Compensation is not a Cure: an Example Involving Blood Pressure

Near the entire corpus of present day medicine for age-related disease, even the comparatively successful treatments, is essentially compensatory in nature. It fails to address in any meaningful way the underlying causes of aging and disease. "Comparatively successful" is presently measured against doing nothing, rather than against the goal of a cure, of controlling the aging process. By that latter standard, there is no such thing as successful medicine for age-related disease. Yet.

The research noted here is one small demonstration of the point that compensatory efforts fail because they do not address the root causes of the problem: the underlying pathology marches on, overwhelms the bounds of possible compensatory efforts, and patients decline and die as a result. Blood pressure rises with age because blood vessels stiffen, because of persistent cross-links in the extracellular matrix, and because of calcification encouraged by the presence of senescent cells, and because of related dysfunctions in the signaling mechanisms that coordinate vascular contractions and reactions to pressure. Current pharmaceuticals that do reliably lower blood pressure do nothing for the roots of the issue.

Hypertension affects about 40% of those aged over 25 and is a major risk factor for heart disease, stroke and kidney failure. An interdisciplinary group of scientists found that conventional medication aimed at reducing high blood pressure restored normal vascular rhythms only in the largest blood vessels but not the smallest ones. "It is clear that current anti-hypertensive treatments, while successfully controlling blood pressure, do not restore microvascular function."

Based on a networks physiology approach, the researchers compared a group aged in their twenties and two older groups aged around 70 - one with no history of hypertension and the other taking medications for high blood pressure. In the older group being treated for high blood pressure the drug treatment restored normal function at the level of arterioles and larger vessels. But when the researchers studied the nonlinear dynamical properties of the smallest blood vessels in the body, they found differences between the two older groups.

"Specifically, current hypertensive treatment did not fully restore the coherence or the strength of coupling between oscillations in the heart rate, respiration, and vascular rhythms (vasomotion).
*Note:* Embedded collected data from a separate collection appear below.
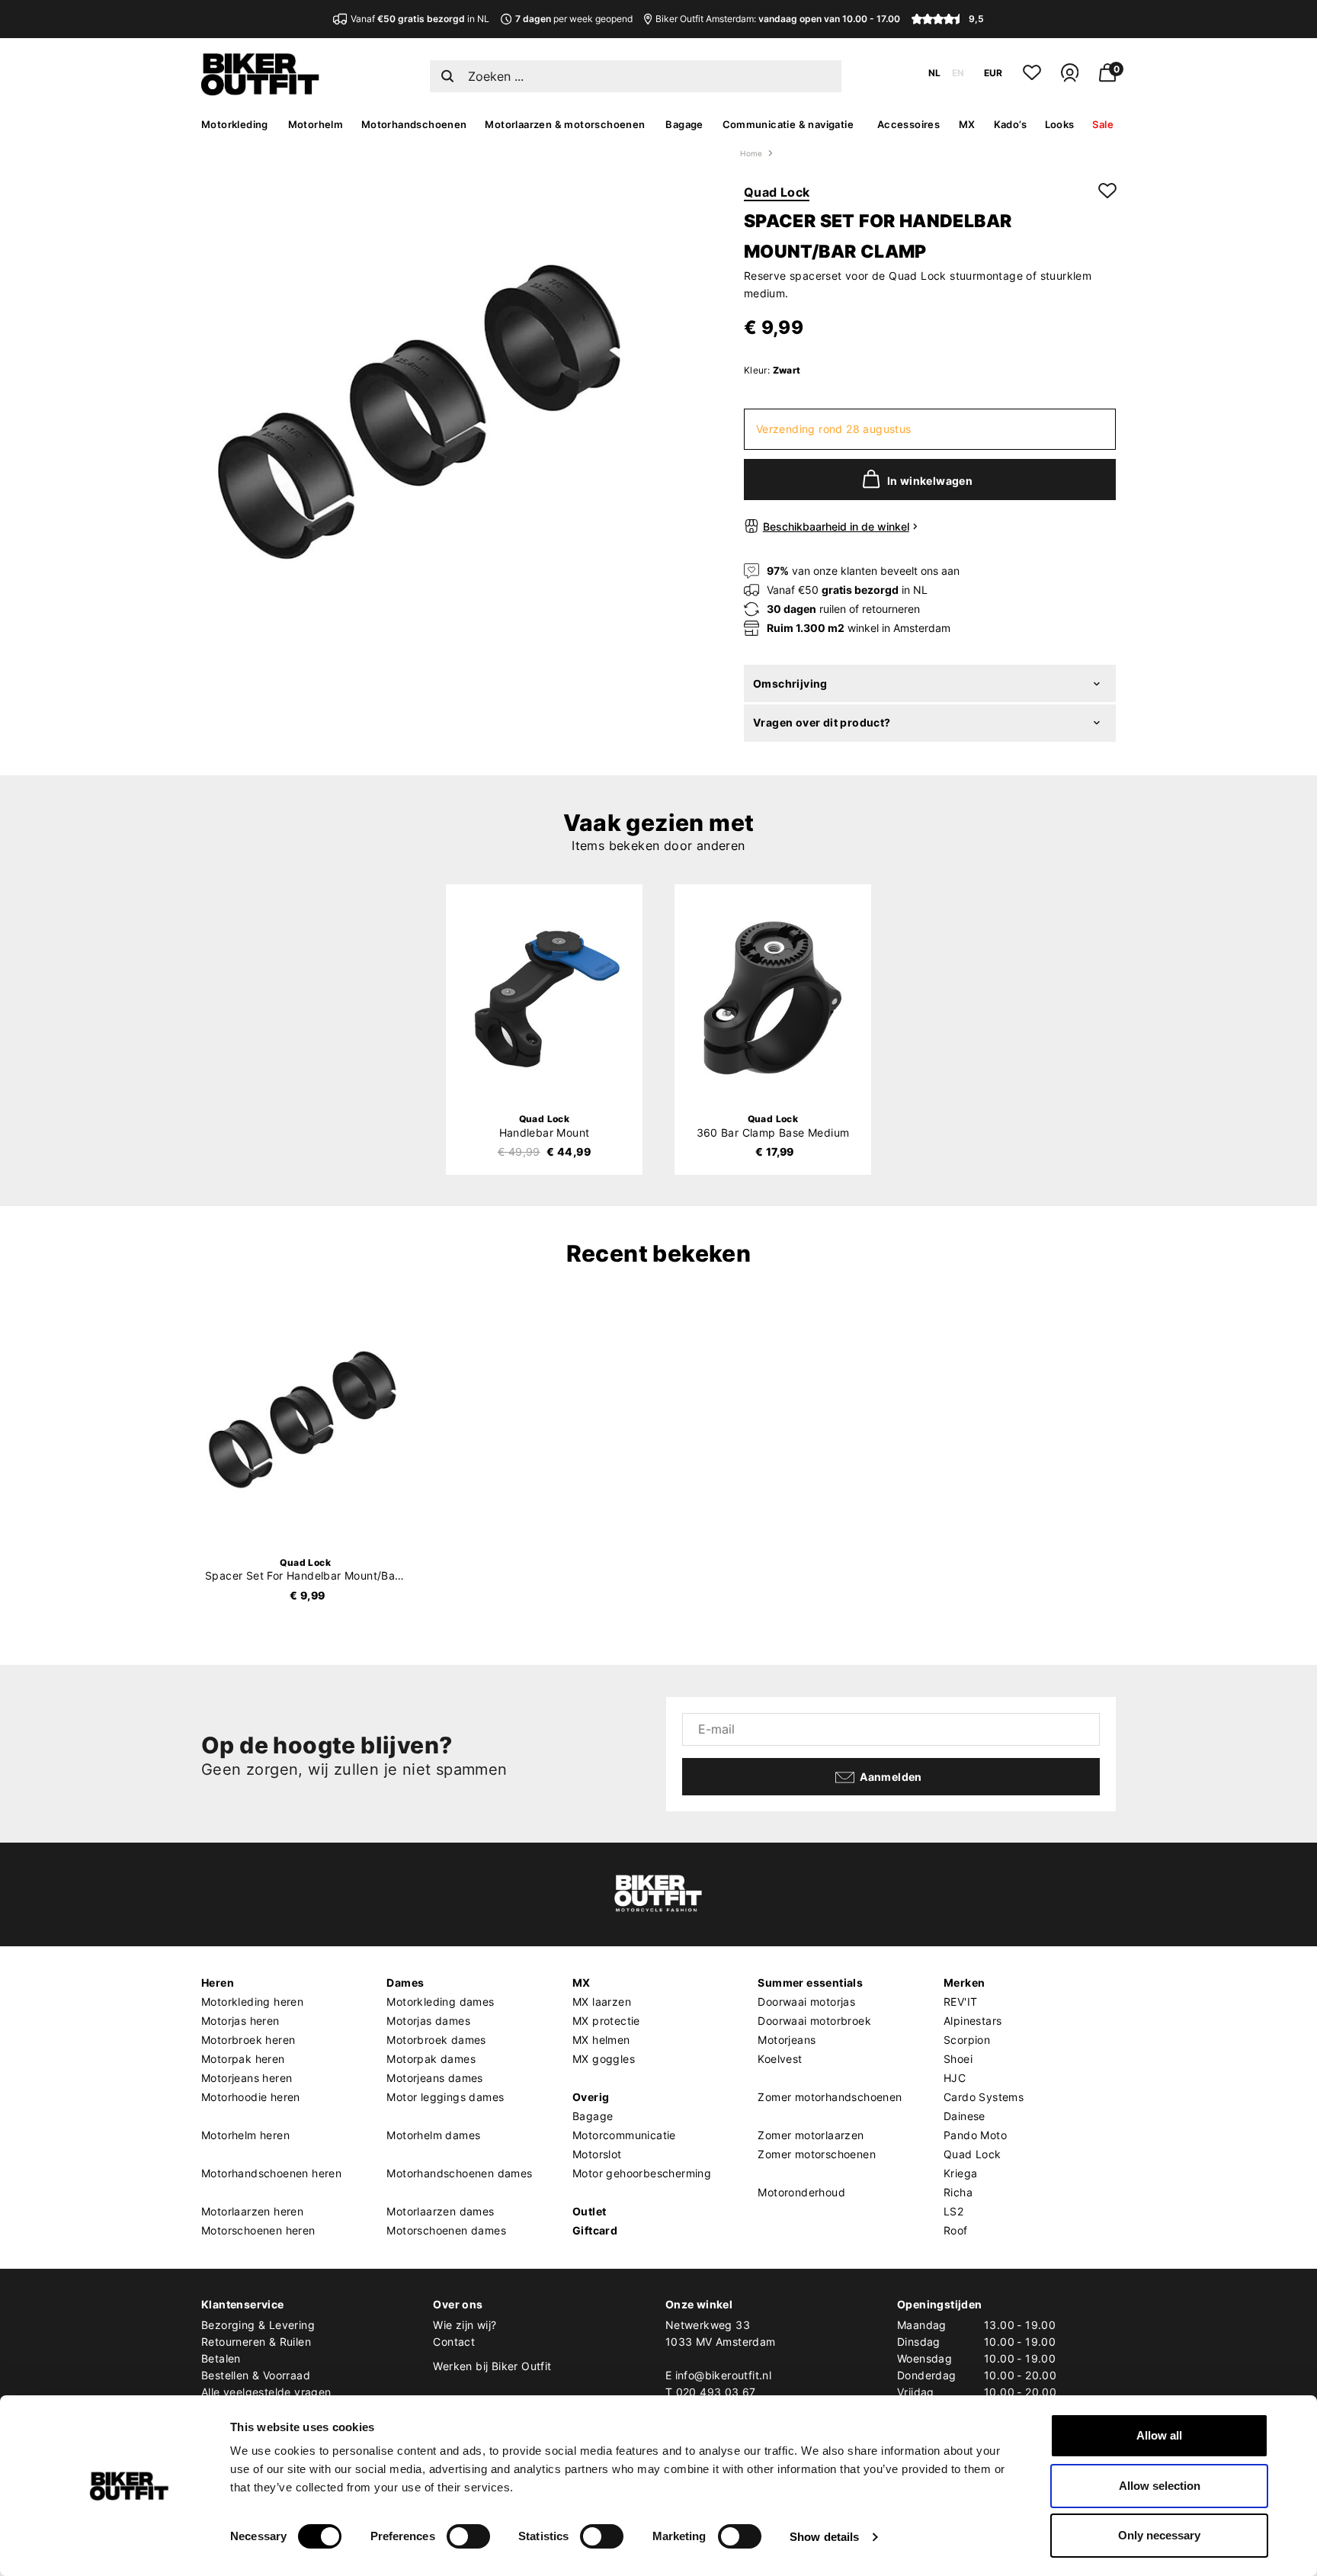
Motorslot (597, 2154)
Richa (958, 2192)
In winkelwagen (930, 480)
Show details (824, 2536)
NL (934, 73)
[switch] (468, 2536)
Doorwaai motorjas (806, 2001)
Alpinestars (972, 2020)
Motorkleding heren (252, 2001)
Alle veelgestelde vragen (266, 2391)
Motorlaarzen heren (252, 2211)
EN (958, 73)
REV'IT (960, 2001)
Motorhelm (316, 124)
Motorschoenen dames (446, 2230)
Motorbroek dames (435, 2039)
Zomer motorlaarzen (811, 2134)
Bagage (684, 124)
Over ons (457, 2304)
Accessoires (908, 124)
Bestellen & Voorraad (255, 2375)
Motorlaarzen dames (440, 2211)
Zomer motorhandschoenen (830, 2096)
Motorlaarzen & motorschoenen (565, 124)
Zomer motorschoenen (817, 2154)
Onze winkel (698, 2304)
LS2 (953, 2211)
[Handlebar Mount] (544, 998)
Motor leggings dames (445, 2096)
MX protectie (606, 2020)
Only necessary (1159, 2535)
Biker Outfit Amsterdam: (777, 18)
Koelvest (780, 2058)
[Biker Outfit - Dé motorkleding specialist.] (260, 91)
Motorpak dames (431, 2058)
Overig (590, 2096)
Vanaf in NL (420, 18)
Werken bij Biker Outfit (492, 2365)
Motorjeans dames (434, 2077)
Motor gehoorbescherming (641, 2173)
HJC (955, 2077)
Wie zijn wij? (464, 2324)
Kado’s (1010, 124)
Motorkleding (234, 124)
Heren (217, 1982)
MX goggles (603, 2058)
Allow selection (1159, 2485)
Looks (1060, 124)
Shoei (958, 2058)
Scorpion (967, 2039)
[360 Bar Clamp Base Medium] (773, 998)
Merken (964, 1982)
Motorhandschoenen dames (459, 2173)
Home (751, 153)
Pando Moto (975, 2134)
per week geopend (574, 18)
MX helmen (601, 2039)
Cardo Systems (984, 2096)
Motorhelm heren (245, 2134)
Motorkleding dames (440, 2001)
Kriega (960, 2173)
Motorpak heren (243, 2058)
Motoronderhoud (801, 2192)
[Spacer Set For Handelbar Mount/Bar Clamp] (305, 1419)
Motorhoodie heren (250, 2096)
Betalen (221, 2358)
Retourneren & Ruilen (256, 2341)
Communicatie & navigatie (788, 124)
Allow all (1159, 2435)
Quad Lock (777, 192)
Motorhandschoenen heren (271, 2173)
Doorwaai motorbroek (814, 2020)
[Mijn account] (1069, 79)
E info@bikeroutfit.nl (718, 2375)
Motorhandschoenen (414, 124)
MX (967, 124)
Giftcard (594, 2230)
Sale (1103, 124)
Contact (454, 2341)
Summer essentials (810, 1982)
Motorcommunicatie (624, 2134)
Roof (956, 2230)
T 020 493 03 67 (710, 2391)
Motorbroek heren (248, 2039)
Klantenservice (242, 2304)
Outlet (589, 2211)
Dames (405, 1982)
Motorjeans (787, 2039)
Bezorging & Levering (258, 2324)
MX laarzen (601, 2001)
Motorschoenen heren (258, 2230)
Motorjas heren (240, 2020)
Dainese (964, 2115)
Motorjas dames (428, 2020)
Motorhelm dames (433, 2134)
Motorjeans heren (246, 2077)
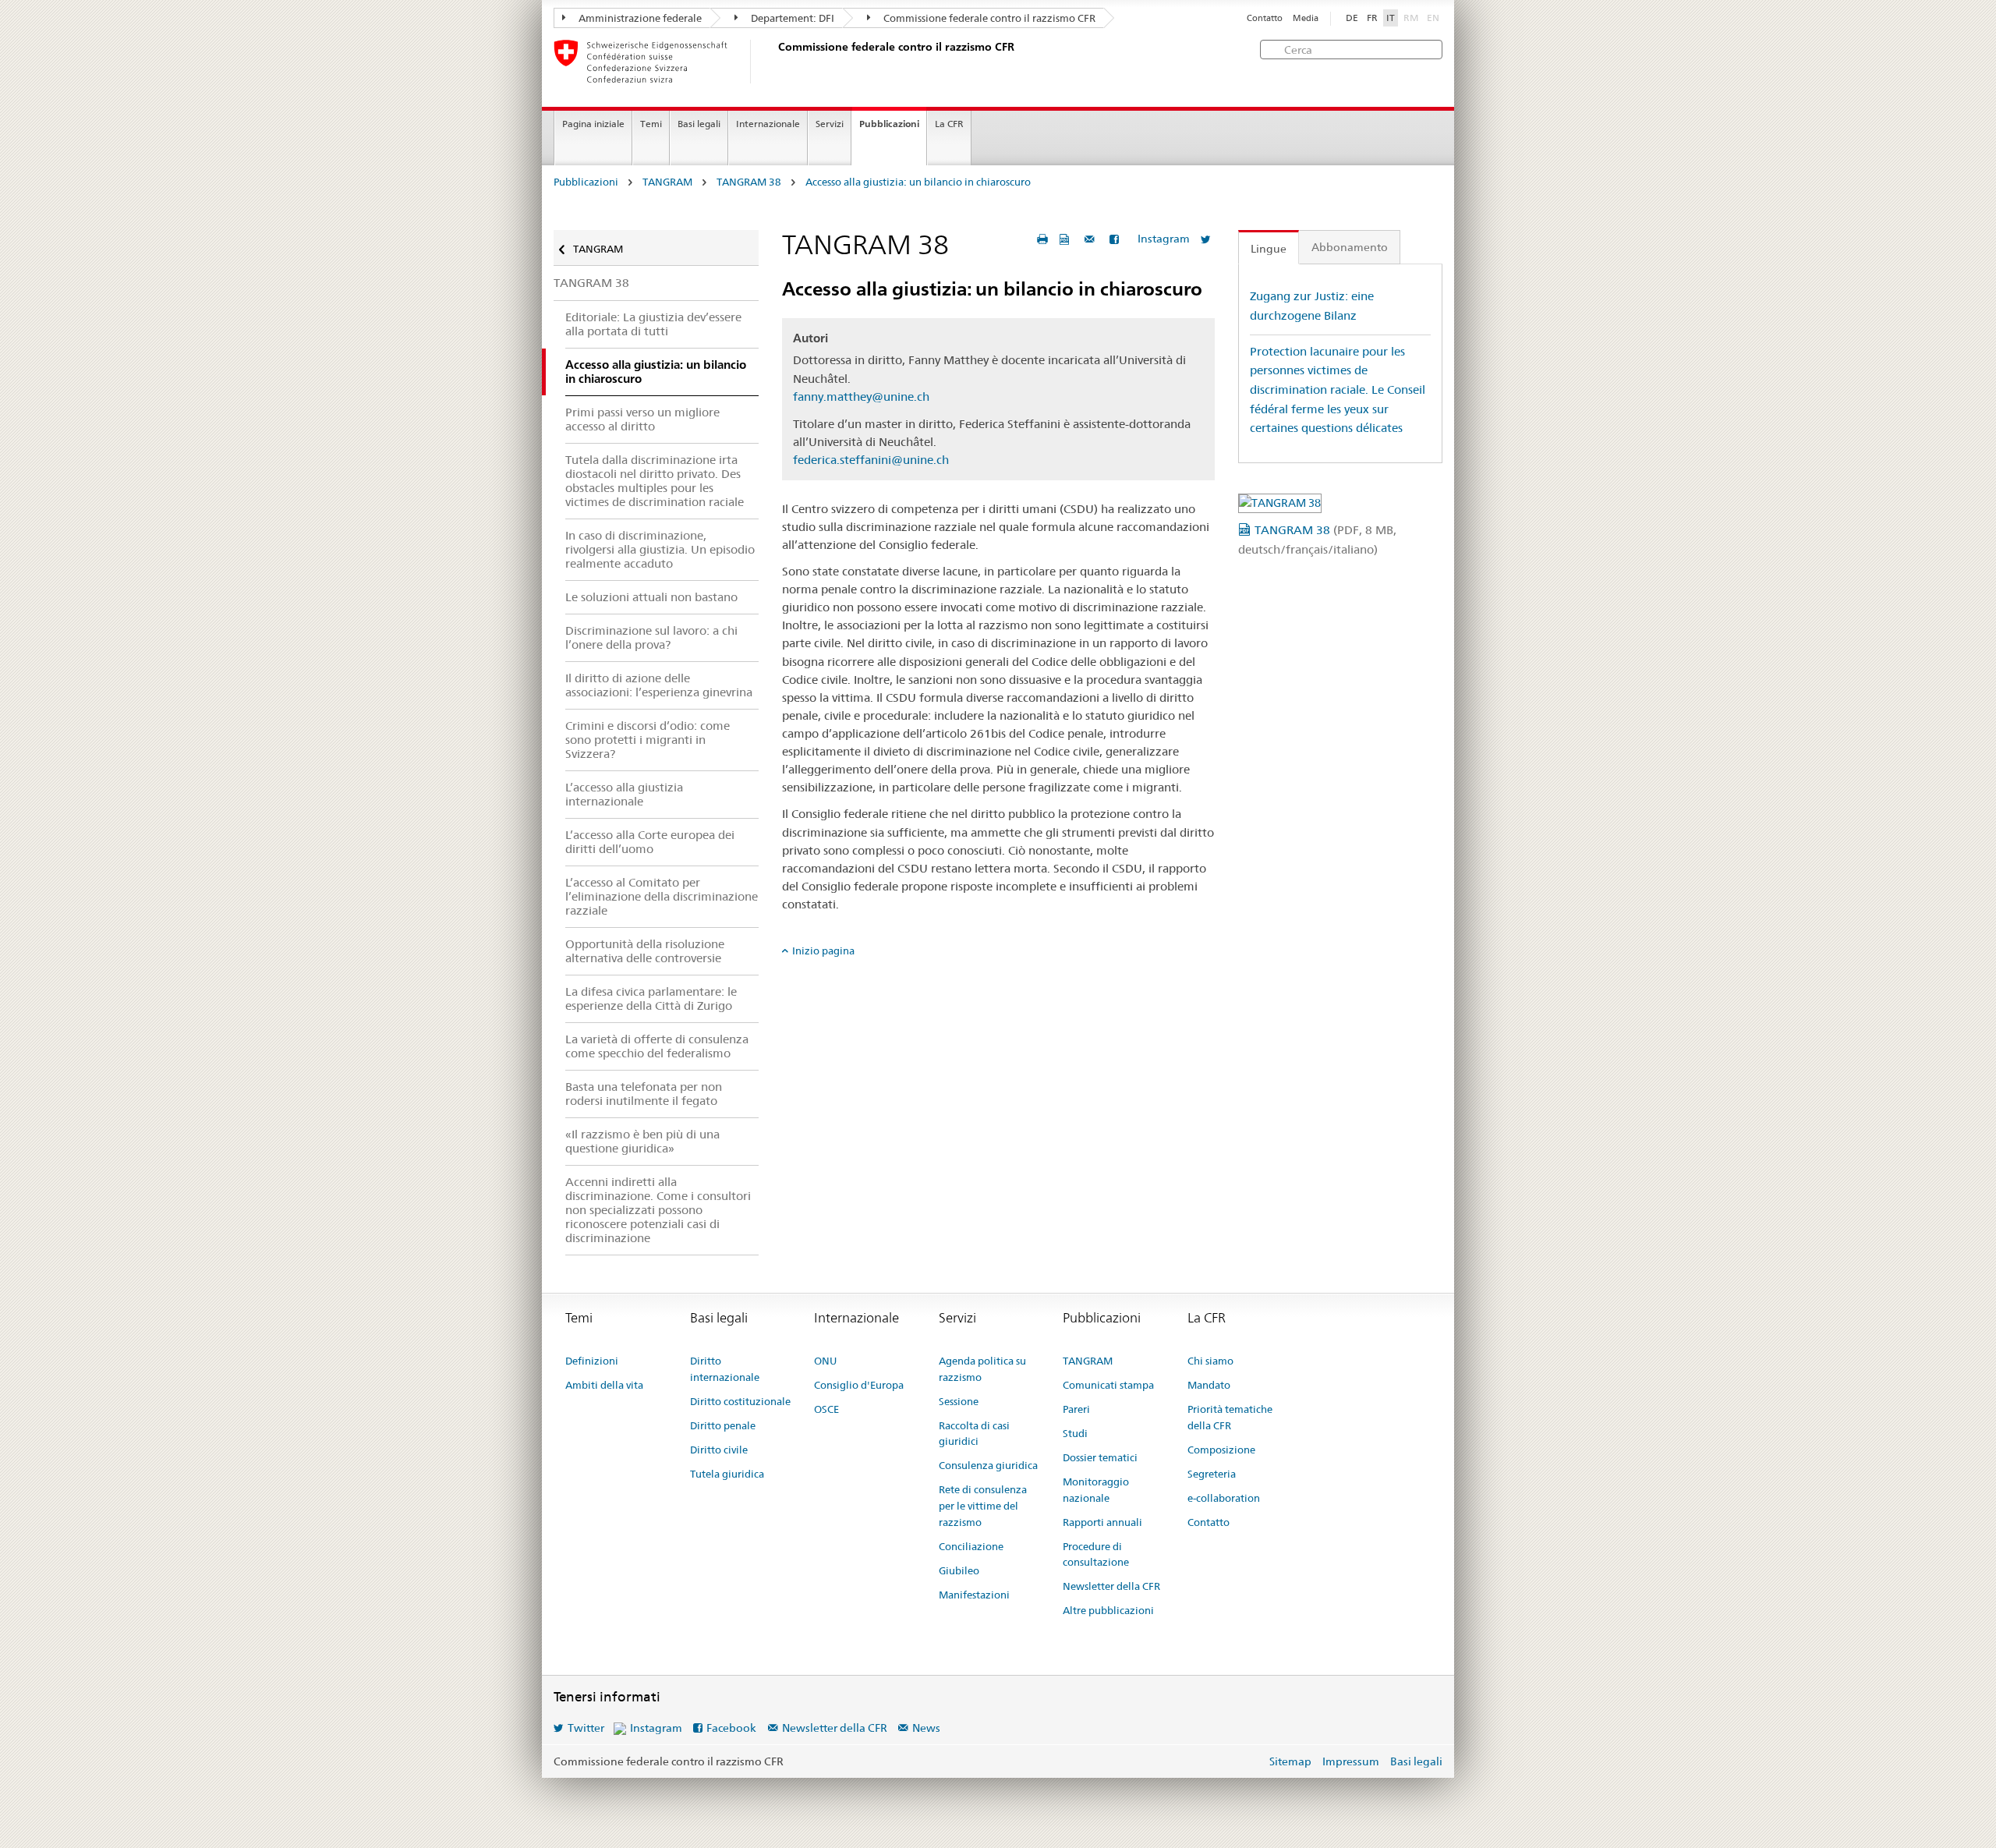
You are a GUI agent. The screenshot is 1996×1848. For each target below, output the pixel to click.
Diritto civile (719, 1449)
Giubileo (959, 1570)
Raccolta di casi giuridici (974, 1433)
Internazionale (768, 123)
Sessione (959, 1401)
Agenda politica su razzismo (982, 1368)
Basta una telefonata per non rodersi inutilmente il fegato (643, 1093)
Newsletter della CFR (1111, 1586)
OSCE (826, 1409)
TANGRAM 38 (749, 182)
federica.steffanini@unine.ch (871, 459)
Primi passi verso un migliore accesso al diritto (642, 419)
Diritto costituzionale (740, 1401)
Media (1305, 18)
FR (1372, 17)
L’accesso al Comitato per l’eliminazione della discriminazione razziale (661, 896)
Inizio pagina (823, 950)
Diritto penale (723, 1425)
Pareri (1076, 1409)
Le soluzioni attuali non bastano (651, 596)
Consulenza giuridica (988, 1465)
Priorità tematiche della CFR (1229, 1417)
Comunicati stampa (1108, 1385)
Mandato (1208, 1385)
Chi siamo (1210, 1360)
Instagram (1164, 238)
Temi (651, 123)
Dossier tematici (1100, 1457)
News (926, 1728)
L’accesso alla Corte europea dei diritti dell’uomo (649, 841)
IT (1390, 17)
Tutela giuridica (727, 1473)
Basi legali (699, 123)
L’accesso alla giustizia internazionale (624, 794)
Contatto (1265, 18)
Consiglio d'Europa (859, 1385)
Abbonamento (1349, 247)
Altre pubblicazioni (1108, 1610)
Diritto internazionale (724, 1368)
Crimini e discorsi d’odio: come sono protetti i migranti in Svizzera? (647, 739)
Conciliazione (971, 1546)
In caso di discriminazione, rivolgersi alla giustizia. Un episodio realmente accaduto (660, 549)
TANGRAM (667, 182)
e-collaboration (1223, 1498)
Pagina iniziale (593, 123)
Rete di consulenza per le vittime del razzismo (983, 1505)
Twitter (586, 1728)
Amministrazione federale (639, 18)
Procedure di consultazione (1096, 1554)
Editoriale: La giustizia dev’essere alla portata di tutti (653, 324)
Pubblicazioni (889, 123)
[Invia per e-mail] (1092, 239)
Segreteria (1211, 1473)
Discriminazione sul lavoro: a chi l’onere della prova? (651, 637)
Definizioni (591, 1360)
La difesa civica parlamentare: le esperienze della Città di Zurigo (651, 998)
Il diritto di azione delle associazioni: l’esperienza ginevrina (658, 685)
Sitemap (1290, 1761)
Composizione (1221, 1449)
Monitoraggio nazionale (1096, 1489)
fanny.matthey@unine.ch (861, 396)
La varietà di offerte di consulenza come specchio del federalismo (656, 1046)
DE (1352, 17)
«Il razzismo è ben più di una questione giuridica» (642, 1141)
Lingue (1268, 249)
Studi (1075, 1433)
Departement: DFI (791, 18)
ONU (825, 1360)
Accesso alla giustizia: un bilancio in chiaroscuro (918, 182)
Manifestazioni (974, 1594)
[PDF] (1066, 239)
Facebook (731, 1728)
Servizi (830, 123)
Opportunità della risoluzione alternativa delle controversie (644, 950)
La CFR (949, 123)
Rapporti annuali (1102, 1522)
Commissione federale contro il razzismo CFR (988, 18)
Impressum (1350, 1761)
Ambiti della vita (604, 1385)
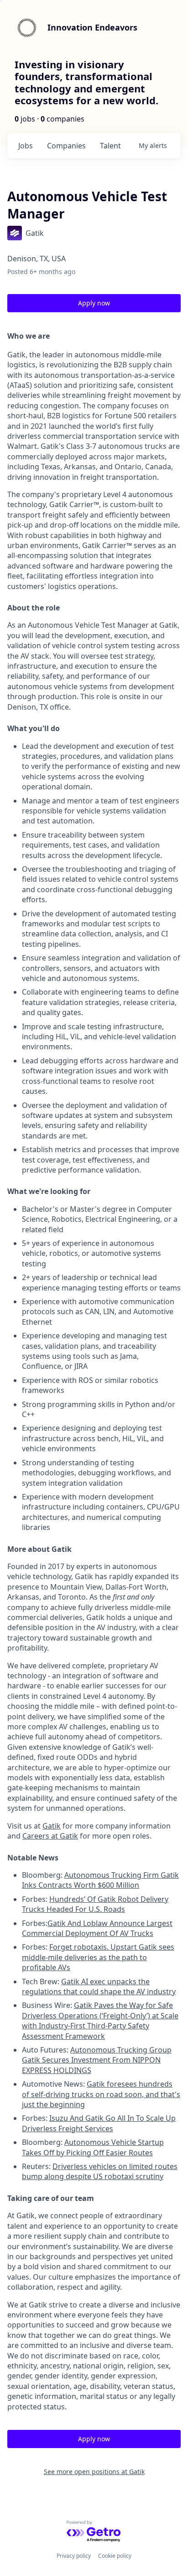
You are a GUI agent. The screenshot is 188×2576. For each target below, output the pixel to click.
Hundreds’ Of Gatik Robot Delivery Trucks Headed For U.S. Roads (95, 1904)
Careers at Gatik (50, 1836)
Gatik (51, 1826)
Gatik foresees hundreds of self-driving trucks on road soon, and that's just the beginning (101, 2094)
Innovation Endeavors (92, 27)
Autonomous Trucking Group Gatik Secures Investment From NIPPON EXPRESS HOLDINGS (97, 2060)
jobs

These are thought to be important in the efficient and adaptive behaviour of the cardiovascular system. Indeed, one aspect of ageing is the progressive physiological weakening of these links that keep the cardiovascular system reactive and functional. The results have not only confirmed previous observations of progressive impairment with age of the underlying mechanisms of coordination between cardiac and microvascular activity, but for the first time have revealed that these effects are exacerbated in hypertension. Current antihypertensive treatment is evidently unable to correct this dysfunction."